**Task statement:** The material below holds a span beginning at the line with "rooster (295, 2345)" and ending at the line with "For every named". Quote that span exactly, both ends included, and only that span.

════════════════

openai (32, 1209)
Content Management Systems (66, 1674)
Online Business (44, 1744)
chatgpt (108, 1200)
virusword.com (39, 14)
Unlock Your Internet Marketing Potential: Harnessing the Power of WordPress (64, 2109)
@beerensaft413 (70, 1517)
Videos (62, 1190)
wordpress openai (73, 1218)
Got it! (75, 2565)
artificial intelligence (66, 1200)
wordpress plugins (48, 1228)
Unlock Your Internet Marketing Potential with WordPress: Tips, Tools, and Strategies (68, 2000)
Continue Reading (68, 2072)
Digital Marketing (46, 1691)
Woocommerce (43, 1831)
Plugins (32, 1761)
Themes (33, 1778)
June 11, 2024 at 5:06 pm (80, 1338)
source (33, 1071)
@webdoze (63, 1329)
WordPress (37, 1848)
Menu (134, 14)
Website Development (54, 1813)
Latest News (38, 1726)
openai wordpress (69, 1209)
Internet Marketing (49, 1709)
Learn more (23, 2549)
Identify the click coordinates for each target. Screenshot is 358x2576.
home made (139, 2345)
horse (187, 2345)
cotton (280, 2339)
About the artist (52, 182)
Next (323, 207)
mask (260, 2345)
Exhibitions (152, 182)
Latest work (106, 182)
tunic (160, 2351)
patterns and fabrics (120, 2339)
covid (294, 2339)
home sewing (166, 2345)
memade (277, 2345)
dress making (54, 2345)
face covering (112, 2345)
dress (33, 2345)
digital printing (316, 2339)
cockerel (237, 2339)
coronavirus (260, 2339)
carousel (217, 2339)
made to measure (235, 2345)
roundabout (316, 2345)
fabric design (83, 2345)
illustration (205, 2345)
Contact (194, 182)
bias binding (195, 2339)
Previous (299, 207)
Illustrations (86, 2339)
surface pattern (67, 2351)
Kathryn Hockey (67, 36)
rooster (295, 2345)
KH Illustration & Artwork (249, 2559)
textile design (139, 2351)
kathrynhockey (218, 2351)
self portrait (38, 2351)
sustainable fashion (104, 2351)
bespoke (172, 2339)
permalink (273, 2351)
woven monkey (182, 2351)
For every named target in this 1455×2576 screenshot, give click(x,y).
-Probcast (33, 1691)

════════════════

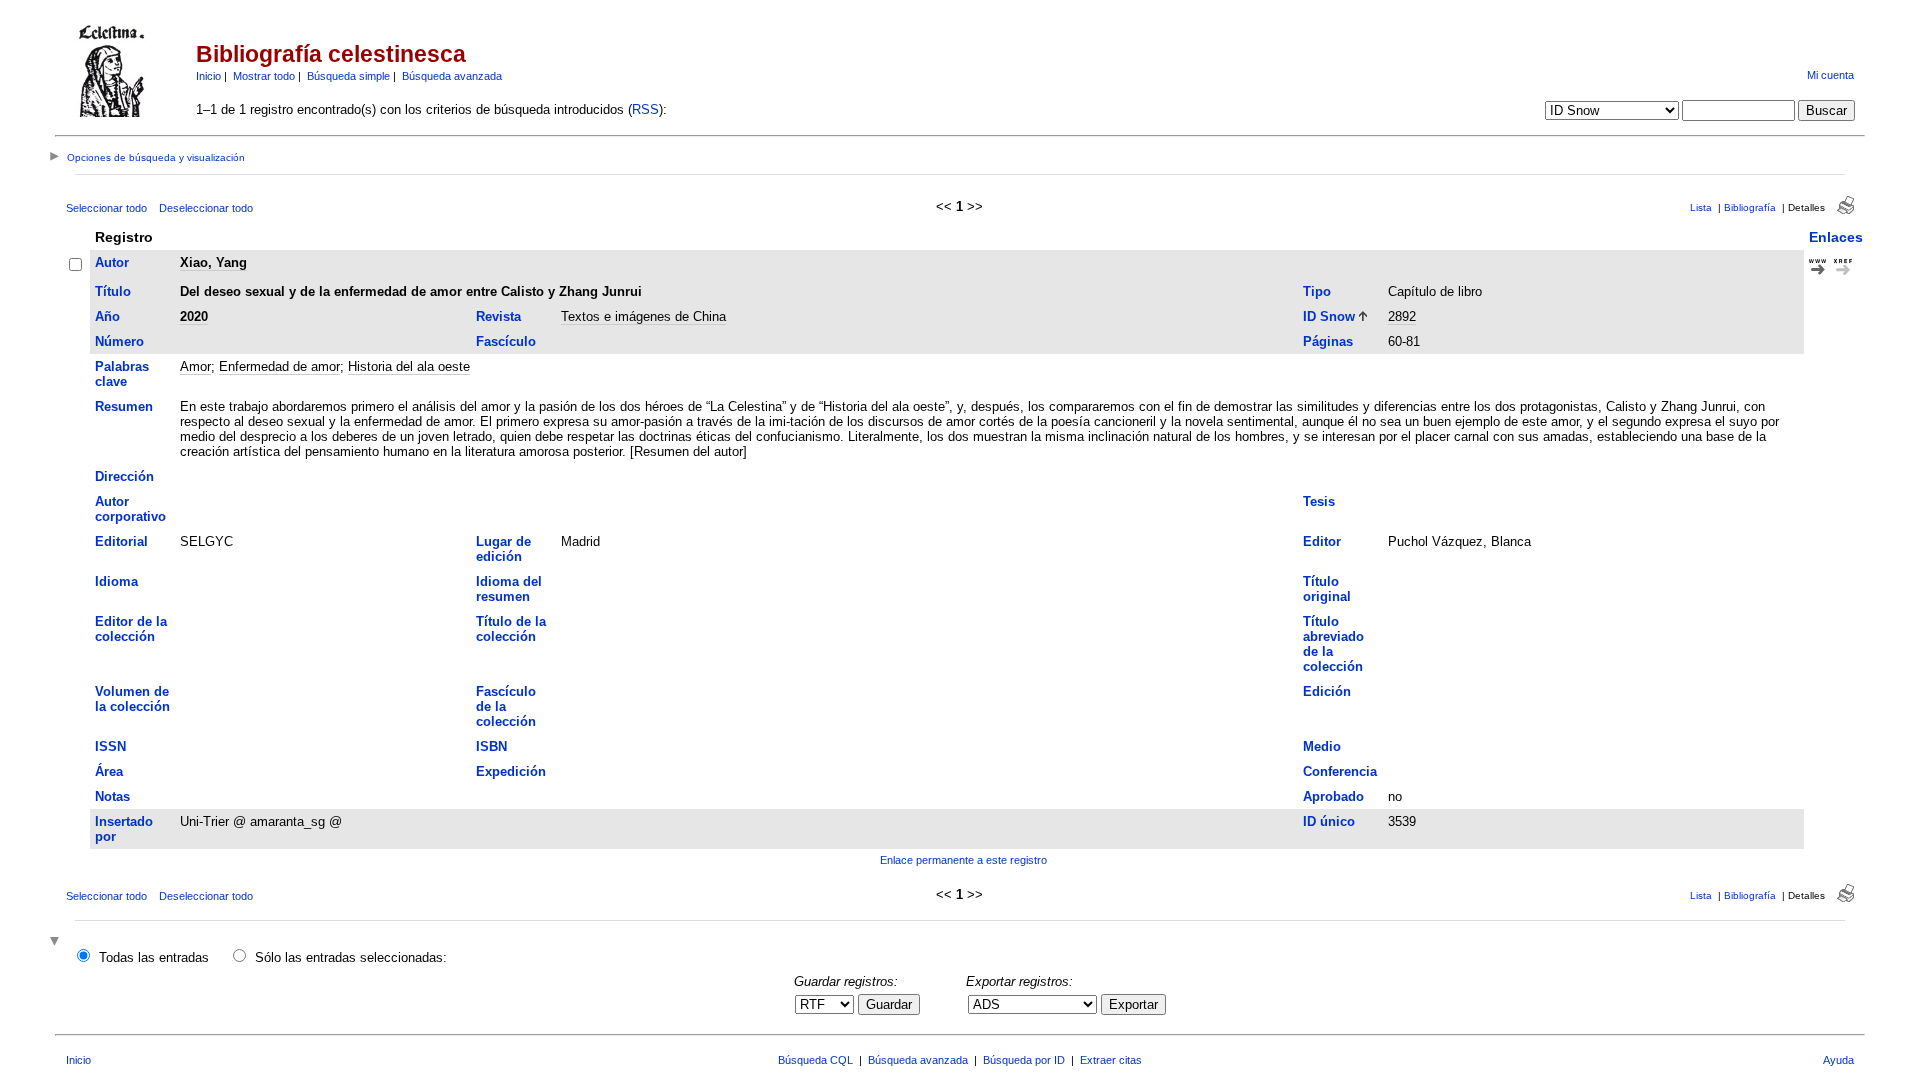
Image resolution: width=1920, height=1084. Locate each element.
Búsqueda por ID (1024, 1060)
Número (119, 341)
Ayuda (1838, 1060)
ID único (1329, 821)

════════════════

**Response:**
rooster (295, 2345)
KH Illustration & Artwork (249, 2559)
textile design (139, 2351)
kathrynhockey (218, 2351)
self portrait (38, 2351)
sustainable fashion (104, 2351)
bespoke (172, 2339)
permalink (273, 2351)
woven monkey (182, 2351)
For every named target in this 1455×2576 screenshot, give click(x,y).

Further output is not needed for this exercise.